- **Work request 1**
Answer these questions using the Excel scatterplot and regression tutorial.
(a) Which scatterplot should be chosen under Scatter, and what is its name?
(b) What title should the chart be given?
(c) In which cells does the tutorial assume the BMI values are entered?
- **Work request 2**
Write the next part of the Excel scatterplot and regression tutorial, starting after its final sentence.

In order to use Excel to create a scatterplot, we will need to use the following steps.
- Highlight the data that you would like to use in creating a scatterplot. For this example, highlight BMI and Height columns. (Do not select the variable names.)
- Click Insert on the ribbon. Click on Scatter and click on the scatterplot in the upper left corner (Scatter With Only Markers).
- You will need to make modifications to your scatterplot.
a)Click on your scatterplot and then choose Layout from the ribbon. Click on Axis Titles to assign a title to the horizontal and vertical axis.
b)Double click on the title and change to “Height Vs BMI”.
c)Click on the Legend box and click the Delete button.
- Saveyour worksheet.
Use your results to answer the following questions.
- What is the predictor variable, x, (in words)?
- What is the response variable, y, (in words)?
- How did you determine which variable was the predictor and which was the response?
- What is the value of the linear correlation coefficient? Use this value to comment on whether or not you think a linear relationship exists between height and BMI.
- Use the scatterplot to comment on whether or not you think a linear relationship exists between height and BMI.
How to Perform a Regression Analysis
We will use Excel to perform a simple linear regression analysis, i.e. we will fit a straight line to the data and then test for a nonzero population correlation coefficient, indicating a linear relation exists.
We will need to use the following steps.
- Make sure the CORRELATIONDATA.xls is still open.
- Click on Data on the ribbon, click on Data Analysis and select Regression from the dialog box. Click OK.
- In the dialog box, you will enter in cell addresses. (The cell addresses assume that you entered your x value label in cell A1, and your x values (heights) in cells A2:A41. Your y value label in cell B1, and your y values (BMI) are in cells B2:B41. If your data is entered in other cells, you should make appropriate adjustments.)

- **Data block**
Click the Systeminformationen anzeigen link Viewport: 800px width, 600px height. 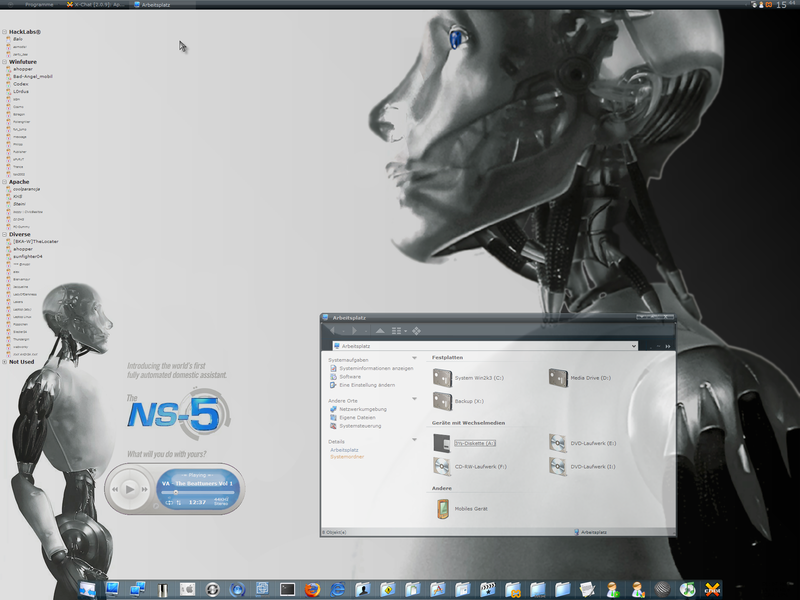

- **Response box 1**
(a) The scatterplot in the upper left corner, Scatter With Only Markers.
(b) "Height Vs BMI"
(c) Cells B2:B41.

- **Response box 2**
- For Input Y Range, type in B1:B41 (which includes the column label) and for Input X Range, type in A1:A41. Check the Labels box.
- Click on Output Range and type in a cell address of where you would like your information to be placed, such as D25. Click OK. A Summary Output table will be placed on your worksheet, with the upper left corner beginning at D25.
- You will need to make modifications to your table. You will need to resize the columns to see all the information provided. To do this, while the table is still highlighted, you can click on Home on the ribbon. In the cell section click on Format and then click on AutoFit Column Width.
- We can get certain information from this table. The Multiple R represents the linear correlation coefficient (without regard to sign – if b1 is negative, then you must make Multiple R negative also). R Squared represents the coefficient of determination (r2). b0(y-intercept of the best-fit line) is found by looking at the intersection of Intercept and Coefficients. The value of b1(slope of the best-fit line)is found by looking at the intersection of X Variable (Height) and Coefficients.
- Save and print a copy of your worksheet with the data, scatterplot, and theSummary Output table. (Remember to make the information on the worksheet fit on one page.)
Use your results to answer the following questions.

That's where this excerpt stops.